Das koranische Bild der Heilsgeschichte beruht auf der Grundannahme, dass der Islam die natürliche Religion der Menschheit ist, der auch schon Adam, Abraham und Mose anhingen, von der die verschiedensten Völker zwischenzeitlich aber immer wieder abfielen, indem sie Vielgötterei betrieben und gegen Gottes Gebote verstießen, und dass deshalb der größte Teil der  Menschheit unweigerlich der Strafe Gottes, spätestens beim Jüngsten Gericht der Höllenstrafe, verfallen wäre, wenn Gott die Menschen nicht aus reiner Barmherzigkeit immer wieder an die Prinzipien des rechten Glaubens und Handelns erinnert hätte. Diese göttliche „Rechtleitung“ kulminierte nach dem Koran in der Prophetie Muhammads. Gegen Ende von dessen Verkündigung stellt sich diese so dar, dass er nicht nur als der letzte von allen Propheten, sondern im Gegensatz zu den früheren auch zu allen Menschen gesandt ist. In einer Anrede an Muhammad wird diese seine Sendung als „Barmherzigkeit für die Welten“ gekennzeichnet.[9] Einige weitere Stellen[10] charakterisieren die koranische Offenbarung als „Barmherzigkeit Gottes“.

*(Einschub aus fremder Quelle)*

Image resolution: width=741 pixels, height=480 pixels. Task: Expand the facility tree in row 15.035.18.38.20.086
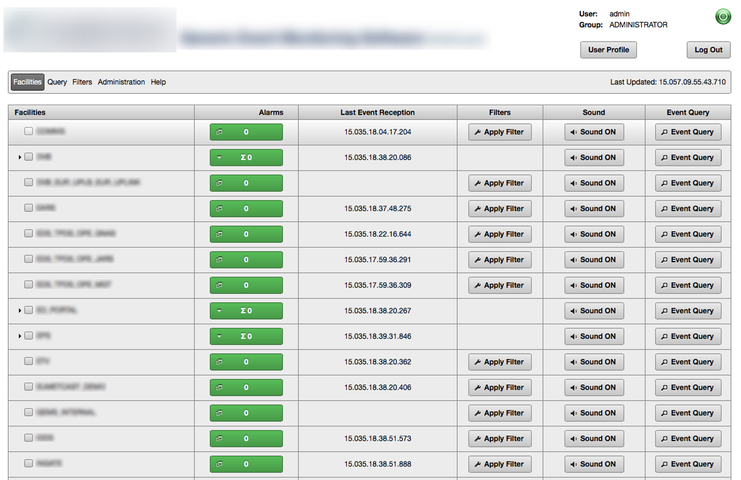[x=19, y=157]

Dem Aspekt der Sündenvergebung kommt im koranischen Konzept der göttlichen Barmherzigkeit besondere Bedeutung zu: Rund zwei Drittel der fast 120 Stellen, an denen Gott raḥīm,„barmherzig“, genannt wird, benutzen dieses Epitheton in unmittelbarer Verbindung mit immer demselben zweiten Adjektiv, nämlich ġafūr, „stets bereit, zu vergeben“. Zwei sehr ähnliche koranische Formulierungen heben die Größe der Barmherzigkeit Gottes besonders eindrücklich hervor: Die eine bezeichnet ihn als den „Barmherzigsten von allen, die sich erbarmen“, die andere charakterisiert ihn als den „Besten“ von allendiesen.[11] Bei beiden geht es um Sündenvergebung: Die erste steht Kontext einer Vergebungszusage, die zweite in dem einer Aufforderung dazu, Gott um Vergebung zu bitten.[12]

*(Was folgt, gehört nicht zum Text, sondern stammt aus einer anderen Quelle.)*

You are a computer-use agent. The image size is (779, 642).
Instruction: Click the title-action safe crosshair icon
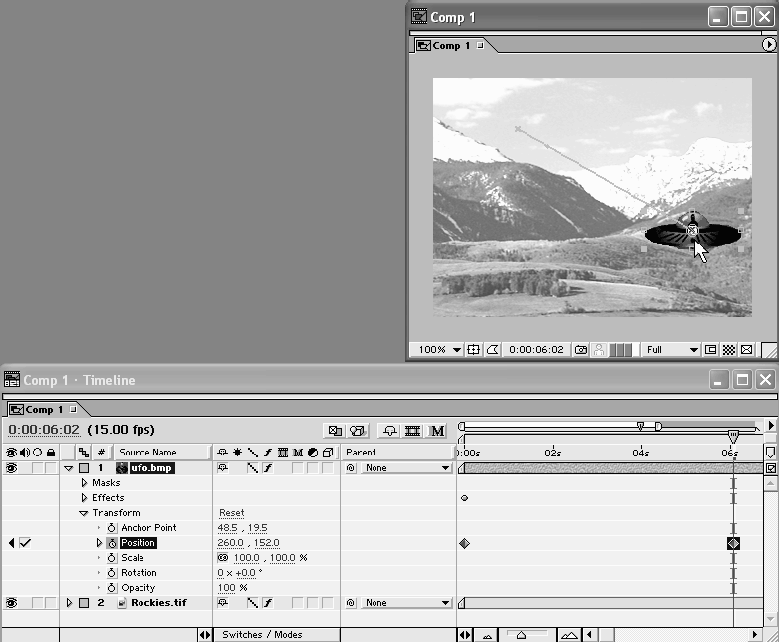[474, 350]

Nach koranischer und allgemein islamischer Anschauung vergibt Gott grundsätzlich fast alle begangenen Sünden, sofern der Mensch sich in seinem Erdenleben rechtzeitig zurtätigen Reue – koranisch gesprochen zur Umkehr (tawba) – entschließt. Die Vergebungsbereitschaft Gottes ist allerdings zeitlich und inhaltlich nicht unbegrenzt: Er akzeptiert Umkehr nur, solange der Sünder noch handlungsfähig ist, also prinzipiell noch weitersündigen könnte, nicht aber, wenn er bereits auf dem Sterbebett liegt.[13] Und eine einzige Sünde vergibt Gott nicht: die „Beigesellung“ (širk), d. h. die Verehrung anderer Götter neben Gott,[14] die mit der Verweigerung des Glaubens an die monotheistische Verkündigung Muhammads gleichbedeutend ist.

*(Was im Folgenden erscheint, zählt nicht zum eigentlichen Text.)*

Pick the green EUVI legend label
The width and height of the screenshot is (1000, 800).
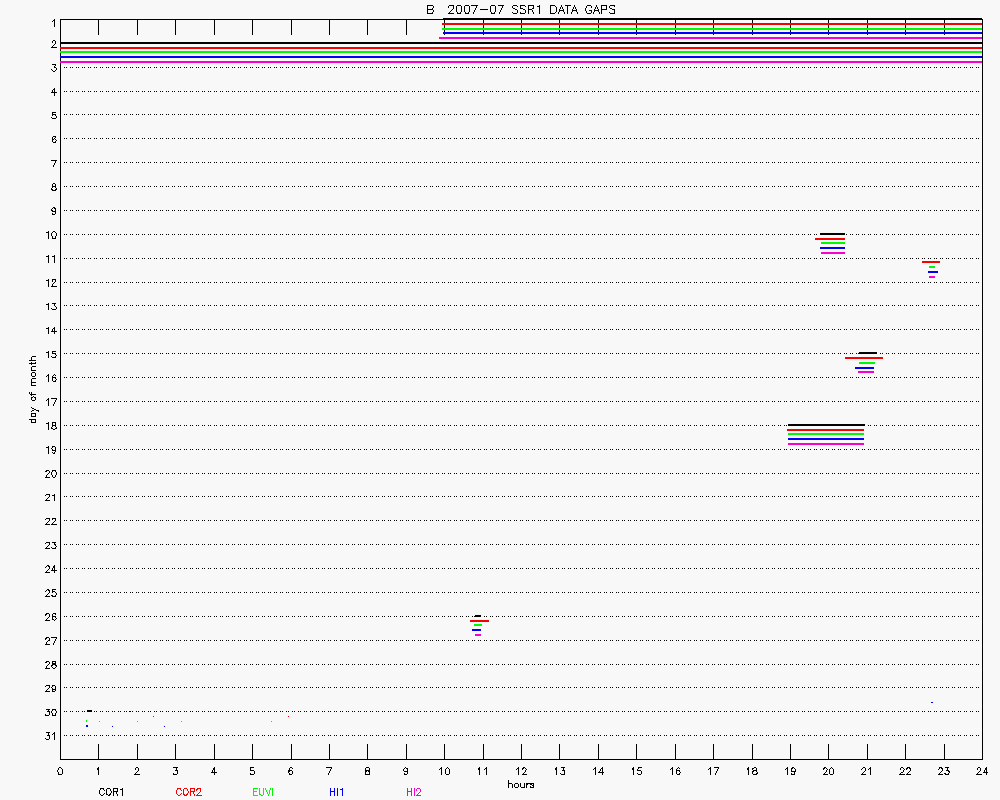(x=263, y=792)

Juden und Christen stuft der Koran zwar nicht als originäre Polytheisten ein, aber doch als Ungläubige. Nach seiner Darstellung haben sie Gott nachträglich Teilhaber zugeschrieben, die Juden, indem sie ʿUzayr (Esra) zum Gottessohn erklärten,[15] die Christen mit ihrem Trinitätsglauben, Juden wie Christen außerdem dadurch, dass die einen sich ihre Rabbiner, die anderen ihre Mönche an Gottes Statt zu Herren nahmen.[16] Folglich haben nicht nur die altarabischen Heiden, sondern auch die Anhänger des Judentums und des Christentums für ihr Beharren auf ihren je eigenen Religionen keine Vergebung zu erwarten. Wenn sie sich nicht doch noch zum Islam bekehren,fallen sie im Jüngsten Gericht der ewigen Höllenstrafe anheim, wie das im Koran allen Ungläubigen angedroht ist. Die Möglichkeit, dass auch sie zum Heil gelangen könnten, kommt im Koran nicht in den Blick.


[1] Koranzitate folgen der Übersetzung von Rudi Paret, mit gelegentlich kleinen Veränderungenvon dessen Formulierungen zugunsten von mehr Wörtlichkeit oder besserer Lesbarkeit.

[2] Eine umfassende Zusammenstellung der Koranstellen, an denen von Gottes Barmherzigkeit die Rede ist, und einen systematisierten Überblick über sie bietet Rahbar 1960, S. 158‑171.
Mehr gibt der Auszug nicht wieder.